On Tuesday night, Flyleaf Books hosted Dr. Heidi Kim — a UNC english associate professor — to hold Faulkner and Steinbeck, Aging Together: American Authors in the Cold War. At the talk — which was a part of UNC’s “Spotlight on Scholars” series — she took a deeper look at how American culture and politics were profoundly intertwined during the Cold War.
“The principle of morality becomes the cultural bedrock of American democracy during the Cold War era, and the terms moralist, universal and individualistic are used as code for democratic, and anti-Communist by the U.S. State Department,” Kim said.
Kim said while the earlier works of William Faulkner and John Steinbeck are now celebrated in schools and in society, they received little attention during the Cold War.
“Post-war era American literature is getting reformulated, and Faulkner is out of print in America at this time, which is shocking considering he is the second most written about author behind Shakespeare,” Kim said.

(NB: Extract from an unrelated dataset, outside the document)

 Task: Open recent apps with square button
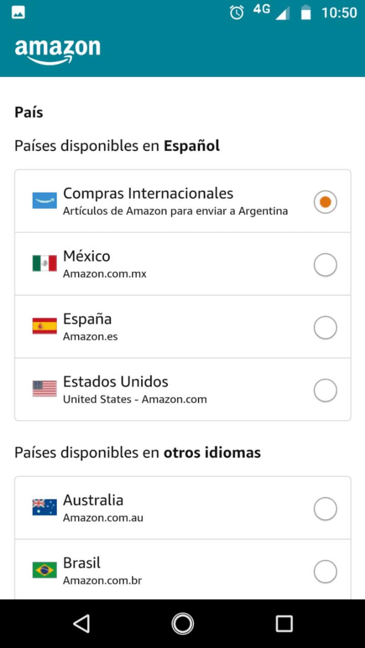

Kim said Faulkner and Steinbeck, who she called the “old guard” of American literature, struggled to conform to this new political and cultural environment present in America, especially since many critics viewed their early writings as obscene, disgusting and radical.

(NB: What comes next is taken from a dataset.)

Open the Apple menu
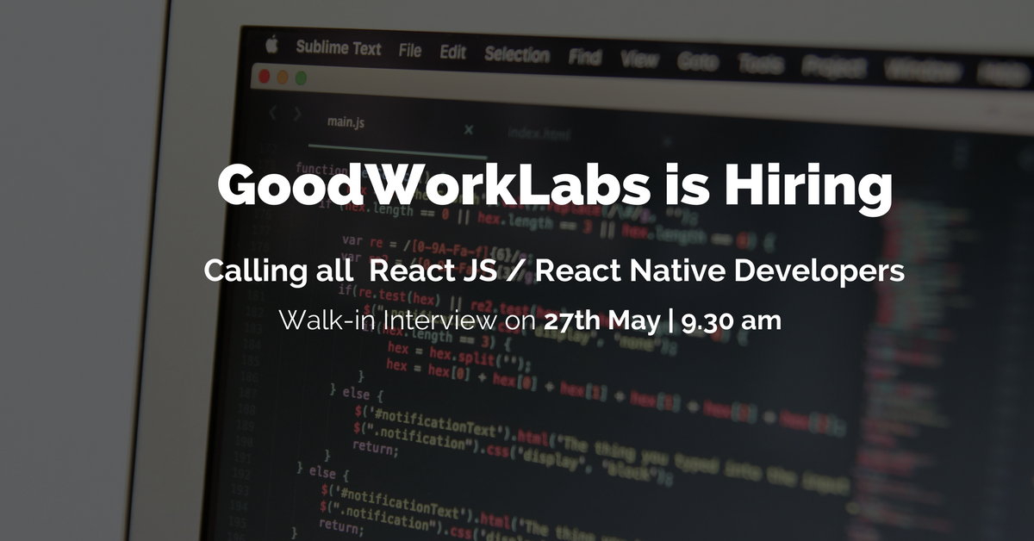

“How do we turn Steinbeck into a moralist? How do we turn Steinbeck into an individualist,” Kim said.
“Steinbeck brought man down to the level of an animal, he was a literary naturalist, and his anti-individualism was prevalent in ‘The Grapes of Wrath’s’ emphasis on groups.”
But Kim said she saw Faulkner and Steinbeck’s Nobel Prize speeches as visible shifts in their personas — she said both highlighted individual morality and the individual triumph as cultural necessities.